REQUIREMENT 1:
From the Hyundai India passage below, list each area Rajiv names when he describes how India is going to shape up.
REQUIREMENT 2:
Extract the text of the Hyundai India passage below between "Sure enough, from" and "a four-year period.", inclusive.

Sure enough, from March to May there was zero business. “Can you imagine? Suddenly we had this mammoth task to build up the confidence levels of the stakeholders, our team, our dealers, the manufacturing facilities,” Rajiv recalls.
“People were speechless and clueless about how to deal with what was happening, when there was so much uncertainty. But here we are, a year on, with Hyundai achieving unprecedented growth in the CE industry.”
Rather than be shocked into submission by the situation, Rajiv saw it as an opportunity to expand the company beyond its roots. “Since its inception, Hyundai India has basically been a singlemodel company, and that’s excavators,” he explains.
“With just one excavator range, you cannot fulfil future growth aspirations. The country is growing beyond these boundaries.” What he visualised was a venture into multiple lines of business over a four-year period.
“There’s a tremendous amount of opportunity for new areas of growth,” he reveals. “There are a multitude of opportunities in new lines of business, such as backhoe loaders, graders, special attachment machines and refurbishment and leasing, that could transform us from a one-product company to a diversified solution provider.”
Rajiv took his cues from where he sees India heading in terms of infrastructure. “If you think about how the country is going to shape up in terms of automation, urbanisation, expansion, digitisation, logistics, hybrid vehicles and autonomous solutions, there’s a host of opportunities to diversify,” he says.
“Opportunity lies in the products and innovative services and solutions, and Hyundai is known for the most innovative products in the country. It is where it is in the market because of its technology, research and development, and innovation. That’s our core competence, and we need to be the first mover.”
And Hyundai’s culture of empowerment ensures that’s a goal the entire company will be able to work towards. “Everyone should feel like a CEO of their own work or assignment,” Rajiv asserts.
“I don’t have environments where there are bosses or subordinates, or a hierarchy. I’ve cut across those boundaries.” By empowering employees at every level of the business, Rajiv has tapped into a well of ideas and ownership.
“We have brainstorming sessions. I listen to their ideas, and it creates such a sense within the team that they’re running the show,” he says. “Small wins are celebrated and appreciated, and that provides the confidence to take on higher responsibilities.”
The results, says Rajiv, speak for themselves: in January 2021, Hyundai Construction Equipment India introduced its range of Smart Plus excavators, which has been equipped with the latest in ecofriendly fuel technology without compromising on performance. That same month, the company achieved record sales of over 500 excavators.
“That’s never been done before in the history of the company,” he says. “It’s actually become a passionate game to surpass our numbers and achieve milestones each month.” Hyundai has also implemented a unique scheme to support its dealerships, known as SAARTHI.
“Dealerships found the pandemic very difficult, so we supported the employee salaries of our dealers to the extent of 50 per cent,” he reveals. “This initiative eased the operating cost burden on dealers so they felt more confident about employee welfare, and that’s when they can give their best to the business.”
In the worst of times, Rajiv believes he’s given his people the greatest gift. “Recognising the efforts of your team, communicating with them and showing your appreciation, it really lifts their spirits,” he says.
“You think of what a company needs to thrive today: design, technologies, products, innovations. But who will do it? People. It doesn’t come from the cloud; it has to be created. Somebody has to put their heart and soul into it, then the innovations will flow.”

DATA SECTION:
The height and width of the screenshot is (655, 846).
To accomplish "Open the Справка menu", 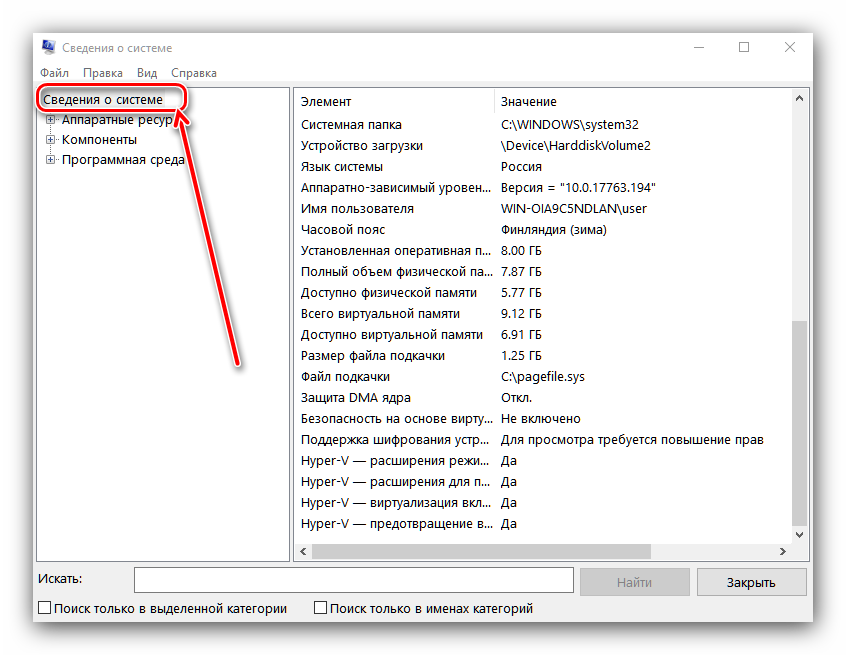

TASK OUTPUT 1:
automation
urbanisation
expansion
digitisation
logistics
hybrid vehicles
autonomous solutions

TASK OUTPUT 2:
Sure enough, from March to May there was zero business. “Can you imagine? Suddenly we had this mammoth task to build up the confidence levels of the stakeholders, our team, our dealers, the manufacturing facilities,” Rajiv recalls.
“People were speechless and clueless about how to deal with what was happening, when there was so much uncertainty. But here we are, a year on, with Hyundai achieving unprecedented growth in the CE industry.”
Rather than be shocked into submission by the situation, Rajiv saw it as an opportunity to expand the company beyond its roots. “Since its inception, Hyundai India has basically been a singlemodel company, and that’s excavators,” he explains.
“With just one excavator range, you cannot fulfil future growth aspirations. The country is growing beyond these boundaries.” What he visualised was a venture into multiple lines of business over a four-year period.